The Obama administration is seeking to direct Israel and the Palestinians back toward direct peace talks, even as the two sides and much of the world seemed to be ignoring U.S. attempts at leadership on a Middle East peace strategy.
Secretary of State Hillary Clinton met senior Israeli and Palestinian officials Friday, although each side has taken action that the U.S. had expressly warned against: the Palestinians seeking, and winning, U.N. recognition of their claim to a state on Thursday, and the Israelis retaliating Friday by approving 3,000 new homes on Israeli-occupied territory.
The administration campaigned for nearly two years to prevent the Palestinian action at the U.N., fearful it would anger Israel so much that the resumption of direct talks between the Jewish state and Palestinians would be impossible. The administration remains concerned as well that statehood could mean International Criminal Court action against Israelis for their conduct in Palestinian or disputed territories, a scenario Washington believes would greatly debilitate peace hopes.
"We have to convince Palestinians that direct negotiations with Israel represent not just the best but the only path to the independent state they deserve," Clinton said Friday night at the Saban Center for Middle East Policy in Washington. "America supports the goal of a Palestinian state, living side by side in peace and security with Israel. But this week's vote at the U.N. won't bring Palestinians any closer, and it may bring new challenges for the United Nations system and for Israel."
Most of the world's governments brushed aside Israeli and American concerns, with U.N. member states voting 138-9 to recognize Palestine as a nonmember observer state, granting it its most significant upgrade in diplomatic status in its more than six decades of conflict with Israel. The U.S. insists that the result has changed nothing on the ground, but it is struggling to shift the focus to where it believes progress on an Israeli-Palestinian peace deal is possible.
Clinton said Israel, too, needed to reach out to moderate Palestinians and "help those committed to peace to deliver for their people in the here and now." The U.S. is hoping that the fragile cease-fire Egypt sealed between Israel and Hamas after the one-week Operation Pillar of Defense will prove durable. Following Israel's announcement Friday of the plan to build 3,000 new units in the settlements, Clinton said, "These activities set back the cause of a negotiated peace."

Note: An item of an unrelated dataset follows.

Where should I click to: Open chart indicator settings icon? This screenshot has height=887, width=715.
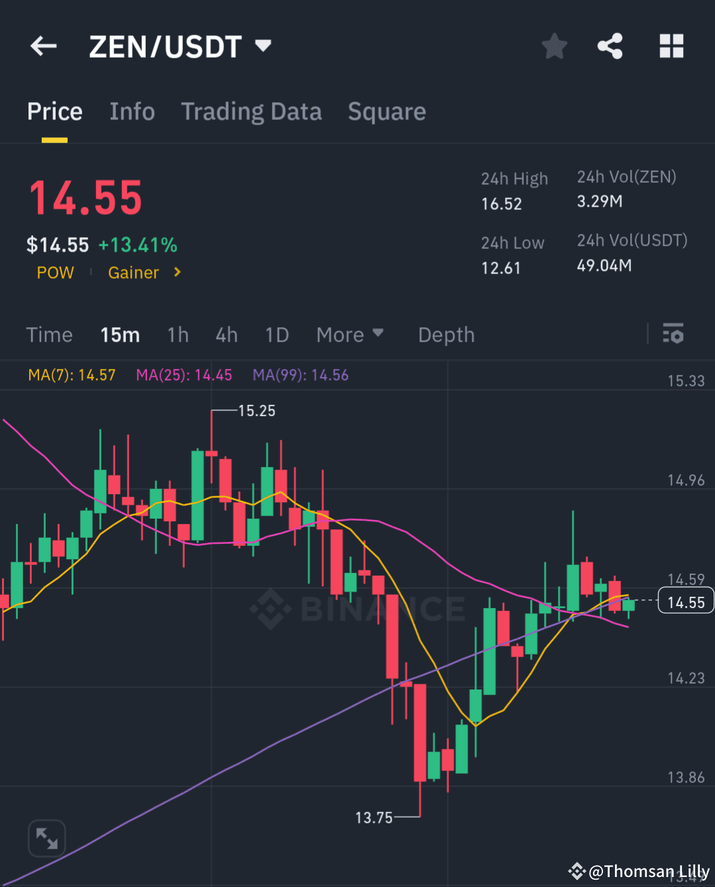coord(673,334)
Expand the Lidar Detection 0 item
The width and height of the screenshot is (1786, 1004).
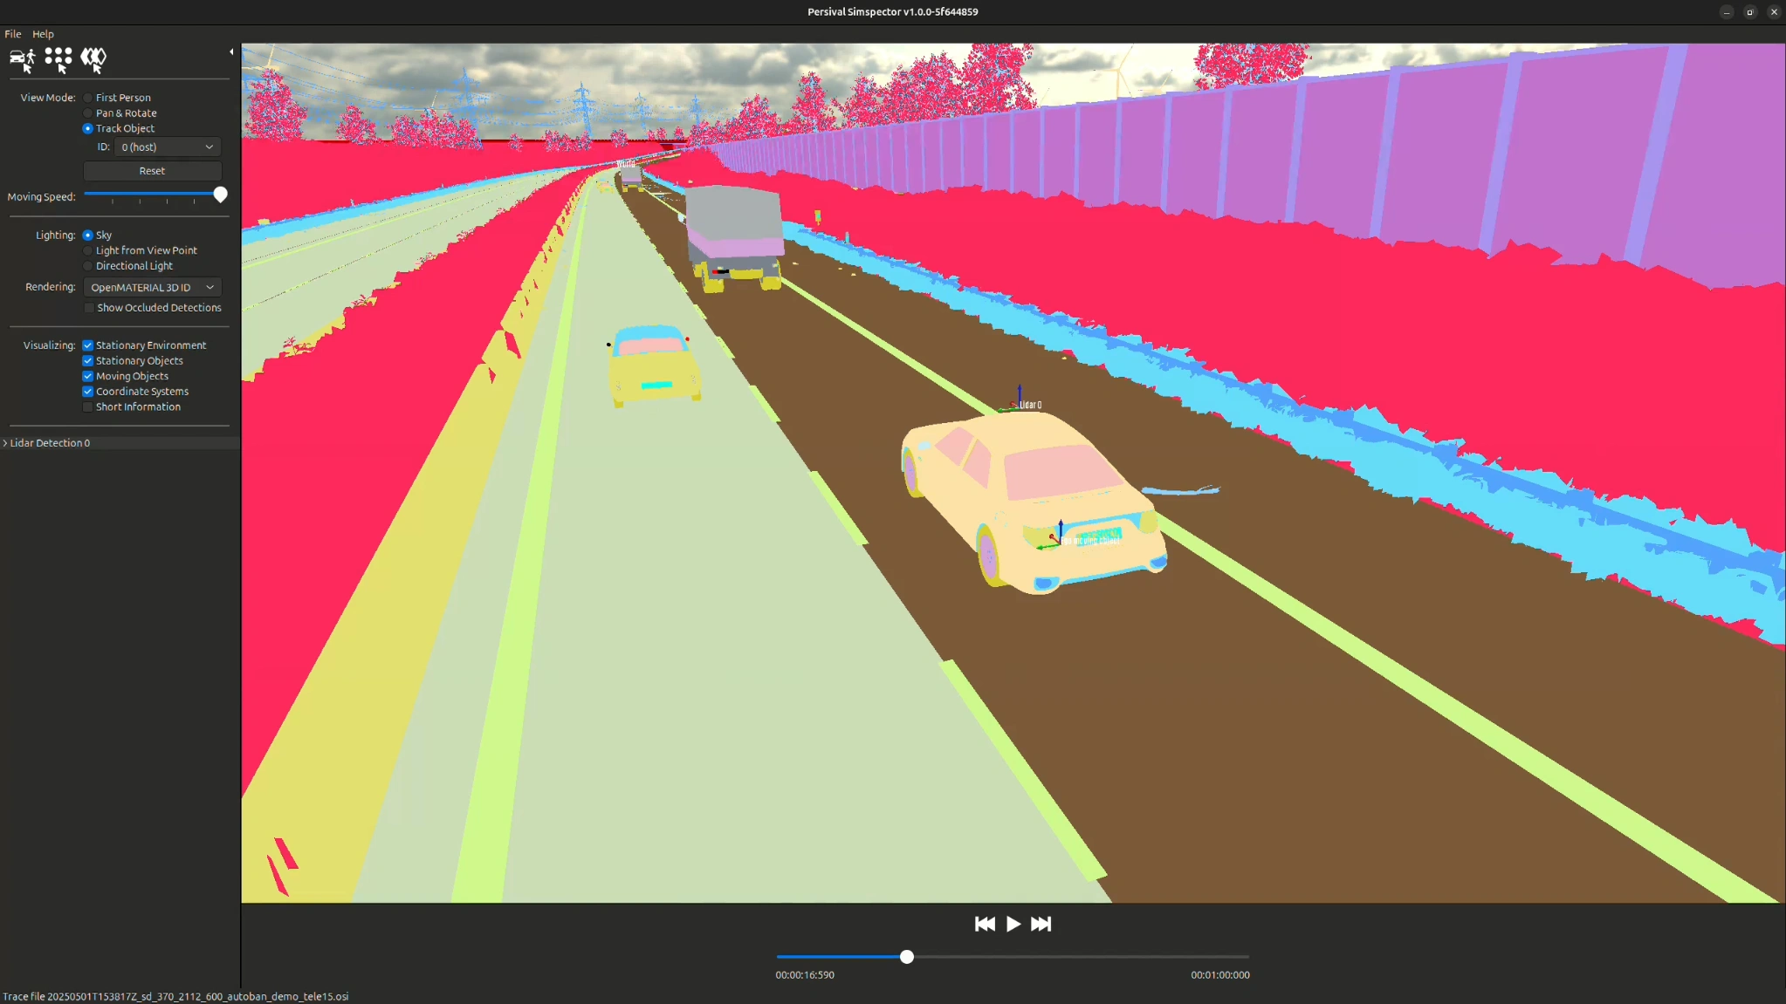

The Obama administration has almost nothing to show for four years of mediation efforts. Israeli-Palestinian talks have been mostly dormant since the failure of the last high-level U.S. engagement to produce an agreement, when former President George W. Bush brought leaders to Annapolis, Maryland, with the goal of a treaty by the end of 2008. After a two-year hiatus, talks begun under the Obama administration's guidance in 2010 quickly fizzled out.
The rough contours of any agreement are clear. The two sides would have borders based on Israel's boundaries before the 1967 Six-Day War, with agreed-upon land swaps for Israeli security, to take into account population movements on the ground and ensure that Palestinian lands are connected. The two sides would also have to reach long-sought understandings on water supplies, Palestinian refugees and Jerusalem, which both Jews and Muslims consider holy and which both sides claim as their capital.
But American efforts have been continuously stymied. The Palestinians will not enter direct talks until Israel halts the construction of new Jewish homes on lands they claim for their state, while Prime Minister Benjamin Netanyahu's government says there can be no preconditions on negotiations. Despite repeated pleas from Washington, both sides have pressed on with actions that have only made peace less likely and arguably strengthened hardliners' positions on both sides.
Hoping to steer diplomacy back to a path to peace talks, and away from the world spotlight of the U.N., Clinton met with Defense Minister Ehud Barak and Foreign Minister Avigdor Lieberman, as well as Palestinian Authority Prime Minister Salam Fayyad in Washington on Friday. She also spoke to Jordanian Foreign Minister Nasser Judeh, a key mediator.
Clinton reiterated strong U.S. support for Israel, while also reassuring the Palestinians that Washington remains engaged in peace efforts. The Obama administration does not want to shut out the Western-backed government of Palestinian Authority President Mahmoud Abbas despite its disagreements, especially after Hamas gained wider legitimacy in the Arab world after Operation Pillar of Defense.
Unlike Hamas, Abbas' government publicly supports a two-state agreement with Israel. Hamas and other groups in the Gaza Strip have fired thousands of rockets at Israel in recent years.
"A lasting cease-fire is essential for the people of Israel, whose communities lie in the path of these rockets," Clinton said. But she added that Gazans deserved better, too. "Just as Israel cannot accept the threat of rockets, none of us can be satisfied with a situation that condemns people on both sides to conflict every few years,” Clinton said. “Those who fire the rockets are responsible for the violence that follows, but all parties in the region have a role to play in keeping the peace."
Clinton called on Egypt, specifically, to prevent new weapons from being smuggled into Gaza. And she demanded that U.S. allies that have grown closer to Hamas, such as Turkey and Qatar, make clear to Gaza's rulers that confrontation was in no one's interest.